INSTRUCTION: Rewrite the material from the line containing "Image resolution: width=1383" through the line containing "Action: coord(430,77)" as a two-column CSV with the headers request and location. Give one row per text and the answer that follows it, with each value in a single quoted field and line breaks replaced by spaces.

(Entries on where items appear)
------------------------------------------------------------

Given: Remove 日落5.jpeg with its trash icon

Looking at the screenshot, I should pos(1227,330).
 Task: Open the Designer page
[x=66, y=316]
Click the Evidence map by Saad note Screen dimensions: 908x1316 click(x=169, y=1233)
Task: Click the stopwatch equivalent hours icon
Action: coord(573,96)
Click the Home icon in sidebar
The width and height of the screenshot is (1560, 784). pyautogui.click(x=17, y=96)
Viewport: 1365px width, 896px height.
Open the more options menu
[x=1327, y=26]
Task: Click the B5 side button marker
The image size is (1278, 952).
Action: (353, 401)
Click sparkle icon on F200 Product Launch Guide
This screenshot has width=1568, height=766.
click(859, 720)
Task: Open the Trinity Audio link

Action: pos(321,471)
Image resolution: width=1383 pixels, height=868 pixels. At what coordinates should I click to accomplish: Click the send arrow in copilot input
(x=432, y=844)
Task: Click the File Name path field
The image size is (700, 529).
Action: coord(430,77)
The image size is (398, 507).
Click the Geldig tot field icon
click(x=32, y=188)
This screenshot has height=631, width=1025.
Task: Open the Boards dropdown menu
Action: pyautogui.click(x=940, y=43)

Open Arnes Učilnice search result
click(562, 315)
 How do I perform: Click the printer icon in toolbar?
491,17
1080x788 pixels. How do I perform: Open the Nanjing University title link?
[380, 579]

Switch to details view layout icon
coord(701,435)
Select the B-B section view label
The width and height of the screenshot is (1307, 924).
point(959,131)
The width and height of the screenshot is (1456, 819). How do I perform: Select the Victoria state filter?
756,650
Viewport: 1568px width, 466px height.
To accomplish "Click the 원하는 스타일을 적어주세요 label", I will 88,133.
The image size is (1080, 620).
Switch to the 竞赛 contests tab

------------------------------------------------------------

OUTPUT:
request,location
"Image resolution: width=1383 pixels, height=868 pixels. At what coordinates should I click to accomplish: Click the send arrow in copilot input","(x=432, y=844)"
"Task: Click the File Name path field The image size is (700, 529).","Action: coord(430,77)"